La rencontre terminée, Joël Tomakpleconou encore sous le coup, décidait de boycotter la traditionnelle réception d'après-match, imité par ses coéquipiers en signe de solidarité. « Je me suis ensuite demandé toute la semaine s'il fallait aller plus loin dans cette affaire. Je ne voulais pas réagir à chaud. Et puis vendredi, j'ai décidé de porter plainte contre le joueur de Genlis et de saisir la Halde [Haute autorité de lutte contre les discriminations et pour l'égalité]. Je suis le premier à dire qu'il ne faut pas faire d'amalgame, que tout le monde n'est pas comme ça, mais je ne pensais pas que ça arriverait sur un terrain de rugby… Et puis, j'ai obtenu ma naturalisation française il y a peu de temps et je pensais naïvement que c'était un bouclier qui me protégeait de tout ça. A Genlis, j'ai été rattrapé par la réalité et ça m'a fait très mal », concède le joueur encore très marqué, près d'une semaine après les faits, malgré le soutien de ses coéquipiers. « Je ne peux pas croire que ce genre de comportement est une fatalité. Je suis arrivé en France en 2002 et c'est à Pimorin, qui est pourtant un tout petit village, qu'on m'a donné ma chance. Là-bas, je n'ai jamais rencontré le racisme. C'est pour ces gens-là qui m'ont accueilli que je ne veux pas laisser passer ça. Si je ne faisais rien, ça voudrait dire que je ne fais aucune différence entre ceux qui sont racistes et ceux qui ne le sont pas. On est en 2009, il faut que ça cesse ».

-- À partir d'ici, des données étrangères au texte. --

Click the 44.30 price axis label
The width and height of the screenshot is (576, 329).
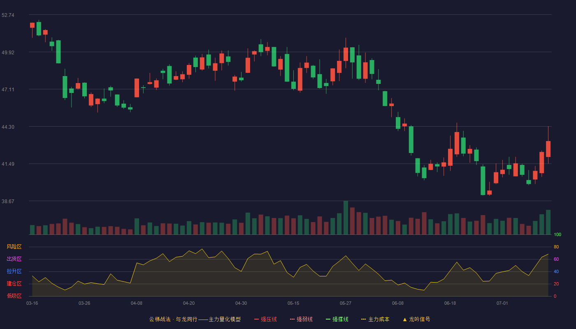[x=8, y=127]
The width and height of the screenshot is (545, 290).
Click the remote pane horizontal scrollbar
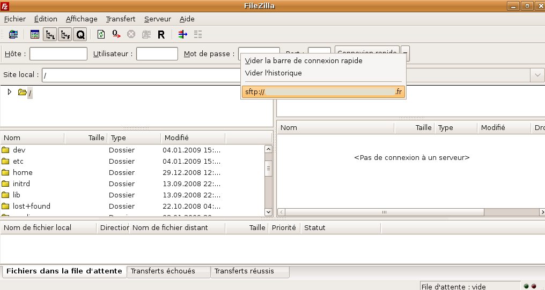click(384, 212)
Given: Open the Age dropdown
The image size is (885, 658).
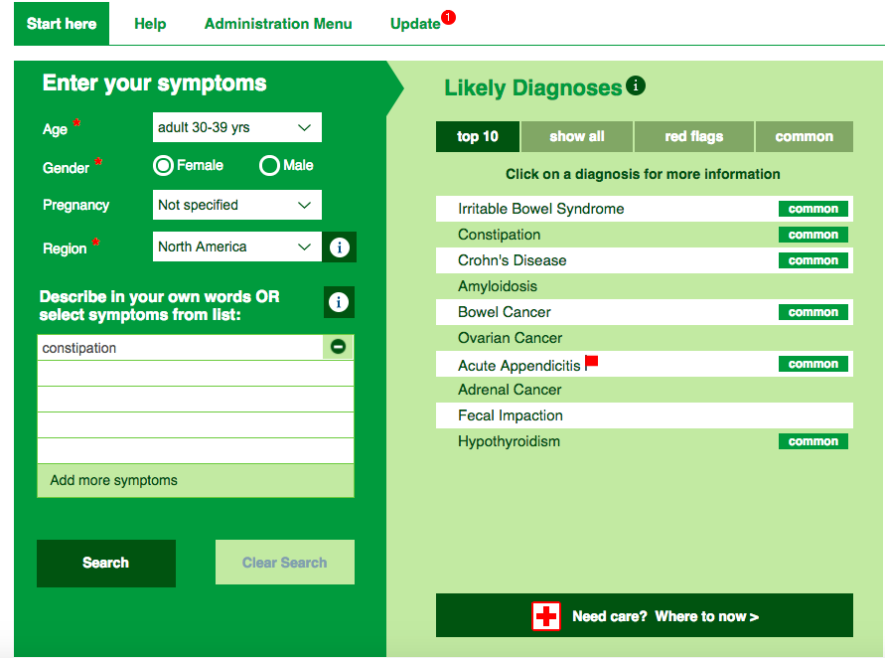Looking at the screenshot, I should (x=236, y=127).
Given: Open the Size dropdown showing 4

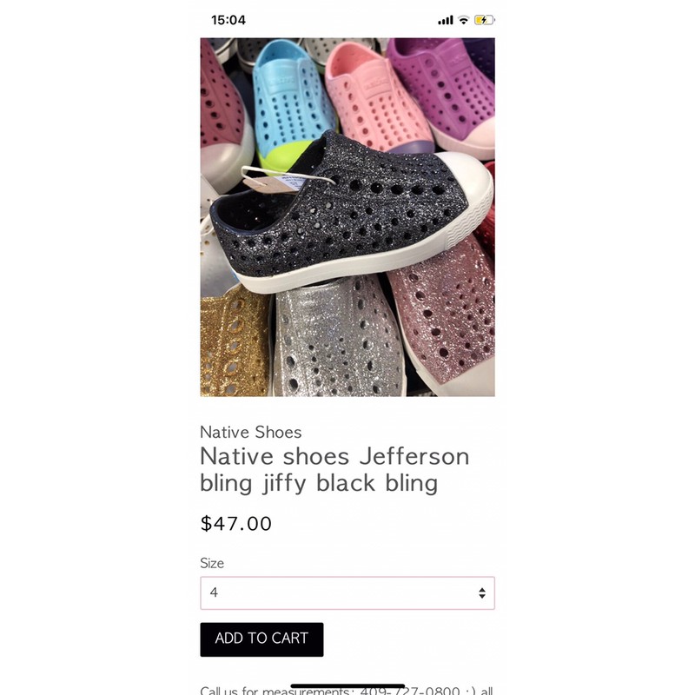Looking at the screenshot, I should (347, 592).
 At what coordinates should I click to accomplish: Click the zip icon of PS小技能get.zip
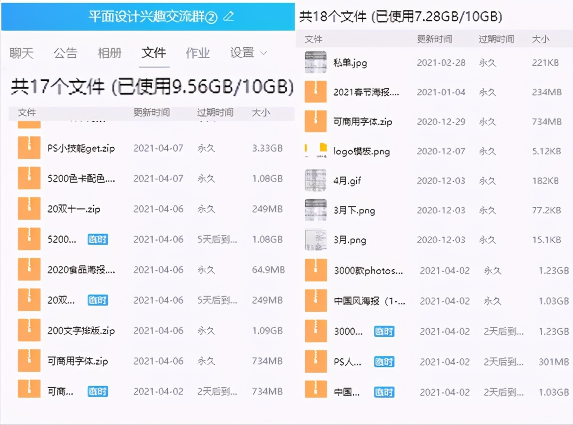[x=29, y=148]

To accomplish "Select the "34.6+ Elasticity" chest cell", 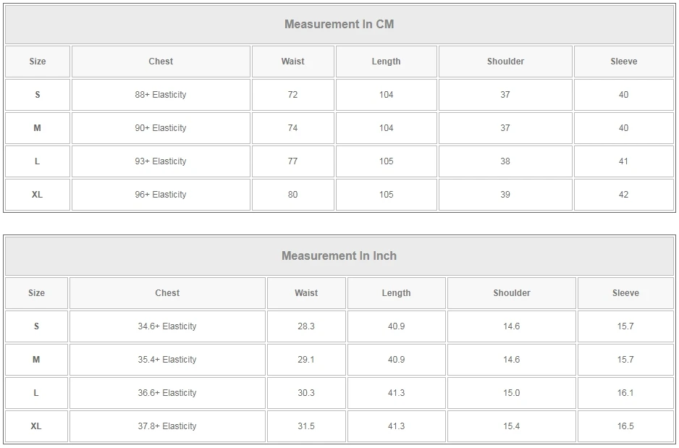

Joël Tomakpleconou a reçu le soutien de son club dont le président, Jean-Pierre Badin, a adressé un courrier au Comité territorial de Franche-Comté. Le Comité du Jura, par l'intermédiaire de Pascal Mazué, lui a également apporté son concours.

Stéphane Cléau

Le club de Genlis s'interroge

S'ils se disent étonnés de l'intention affichée par Joël Tomakpleconou de déposer plainte, les dirigeants de Genlis (Côte-d'Or) n'ont pas attendu avant de tenter de faire la lumière sur ce début de rencontre houleux. « Dès la fin de la partie, on a été voir l'arbitre, sans les joueurs, pour comprendre ce qui s'était passé, assure le président Marc Charpentier. S'il a bien entendu notre joueur dire au Lédonien : « Je me demande s'il n'a pas le sida », ce qui peut se dire indépendamment de la couleur de peau de celui auquel ça s'adresse, il confirme qu'aucun propos raciste n'a été tenu. Je ne dis pas que ce qu'a dit mon joueur est bien mais je rappelle quand même que juste avant ça, il avait été mordu jusqu'au nerf et qu'il a bien cru perdre son doigt. Il a été recousu jusqu'à 21 heures dimanche soir ! ».

Quant au spectateur qui a mis le feu aux poudres, le dirigeant côte-d'orien se veut catégorique. « J'étais placé à l'opposé, je n'ai donc rien entendu. Mais si un supporter a déconné, il faut qu'on le retrouve et qu'on l'exclue. C'est pour ça que j'aurais préféré, qu'au lieu de s'enfermer dans sa bulle, le joueur de Lons vienne nous voir et nous aide à l'identifier. Mais dire que notre joueur est raciste, c'est difficile à admettre : on le surnomme Mouloud et c'est un ancien auquel on n'a jamais rien eu à reprocher. J'en arrive à me demander si, en voyant la gravité de la blessure qu'il avait occasionnée, le Lédonien n'a pas cherché à faire diversion… ».